Task details:
Each line of the data should be repeated precisely.

The data:
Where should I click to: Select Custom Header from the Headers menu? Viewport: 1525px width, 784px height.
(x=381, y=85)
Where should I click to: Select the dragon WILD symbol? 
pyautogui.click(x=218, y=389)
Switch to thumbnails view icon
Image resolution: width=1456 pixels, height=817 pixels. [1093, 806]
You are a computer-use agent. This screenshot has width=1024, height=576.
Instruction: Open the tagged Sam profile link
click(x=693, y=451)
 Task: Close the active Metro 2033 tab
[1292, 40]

Solved exercise:
Where should I click to: Select Custom Header from the Headers menu? Viewport: 1525px width, 784px height.
(x=381, y=85)
Where should I click to: Select the dragon WILD symbol? 
pyautogui.click(x=218, y=389)
Switch to thumbnails view icon
Image resolution: width=1456 pixels, height=817 pixels. [1093, 806]
You are a computer-use agent. This screenshot has width=1024, height=576.
Instruction: Open the tagged Sam profile link
click(x=693, y=451)
 Task: Close the active Metro 2033 tab
[1292, 40]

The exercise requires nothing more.